Quelles leçons peut-on tirer de la pratique des assemblées générales qui se sont tenues  au cours de cette année, et en particulier depuis le 25 mars 2020 ?

Quelles leçons peut-on tirer de la pratique des assemblées générales qui se sont tenues au cours de cette année, et en particulier depuis le 25 mars 2020 ?

Le format des assemblées générales

L’ordonnance 2020-321 du 25 mars a autorisé la tenue d’assemblées sous trois modalités différentes.

  • les « assemblées » tenues sans la moindre réunion d’actionnaires, même à distance, en la seule présence d’un bureau ;
  • Les assemblées avec participation à distance, mais simplement pour poser des questions et sans possibilité de voter ;
  • les assemblées avec participation et possibilité de vote à distance.

Il appartenait à l’organe chargé de convoquer l’assemblée de choisir la modalité retenue. La forme la plus dérogatoire à nos traditions est l’assemblée dite à huis clos, c’est-à-dire une assemblée sans rassemblement dans laquelle les votes sont acquis avant même le début de la réunion. Cette modalité a été dominante, si l’on regarde les statistiques concernant les sociétés cotées.

La présence des membres des assemblées

La seconde modalité était moins dérogatoire car déjà connue de notre droit : sont réputés présents pour le calcul du quorum et de la majorité les membres des assemblées qui participent et qui peuvent voter par une conférence téléphonique ou audiovisuelle permettant leur identification. Les autres personnes ayant le droit d'assister aux séances des assemblées peuvent y assister par les mêmes moyens.
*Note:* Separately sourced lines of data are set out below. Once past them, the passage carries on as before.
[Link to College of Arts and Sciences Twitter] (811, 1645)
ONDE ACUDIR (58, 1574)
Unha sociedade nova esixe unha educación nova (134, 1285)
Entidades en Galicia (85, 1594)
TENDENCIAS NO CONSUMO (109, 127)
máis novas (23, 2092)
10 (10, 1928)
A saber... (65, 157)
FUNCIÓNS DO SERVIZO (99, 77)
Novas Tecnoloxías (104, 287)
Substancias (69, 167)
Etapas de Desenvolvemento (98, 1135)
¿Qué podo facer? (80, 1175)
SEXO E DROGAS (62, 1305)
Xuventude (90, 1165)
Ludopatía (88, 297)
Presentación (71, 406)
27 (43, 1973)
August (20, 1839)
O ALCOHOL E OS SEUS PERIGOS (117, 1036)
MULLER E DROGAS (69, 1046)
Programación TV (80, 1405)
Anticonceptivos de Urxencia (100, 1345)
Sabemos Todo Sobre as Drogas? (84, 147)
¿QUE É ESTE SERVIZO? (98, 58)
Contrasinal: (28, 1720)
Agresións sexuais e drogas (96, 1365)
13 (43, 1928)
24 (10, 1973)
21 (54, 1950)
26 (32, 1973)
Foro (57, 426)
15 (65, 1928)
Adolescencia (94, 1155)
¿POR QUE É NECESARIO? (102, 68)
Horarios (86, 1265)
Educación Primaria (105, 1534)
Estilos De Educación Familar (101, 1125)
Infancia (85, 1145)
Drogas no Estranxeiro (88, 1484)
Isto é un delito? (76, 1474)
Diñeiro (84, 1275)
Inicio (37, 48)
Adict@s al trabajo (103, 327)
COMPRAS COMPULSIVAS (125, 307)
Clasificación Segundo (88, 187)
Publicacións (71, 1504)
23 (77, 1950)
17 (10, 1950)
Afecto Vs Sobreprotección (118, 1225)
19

Toute clause des statuts bannissant ce système se trouve être écartée.

Enfin, rien n’interdisait, théoriquement, de tenir une assemblée selon les règles classiques. Cette option n’a été utilisée que de manière très marginale alors même qu’elle ne se heurtait pas toujours à des obstacles insurmontables. Dans certains cas, elle aurait cependant été risquée, tant du point de vue du quorum que de la contestation éventuelle d’actionnaires empêchés de participer par des restrictions sanitaires.

Ces assemblées 2020 ont-été globalement des assemblées relativement pauvres en débats et en questions. Bien sûr, 10 sociétés du CAC 40 ont adopté une raison d’être, adoption qui a beaucoup sollicité l’attention. Cependant, il faut se méfier d’un effet de halo dû à cette innovation.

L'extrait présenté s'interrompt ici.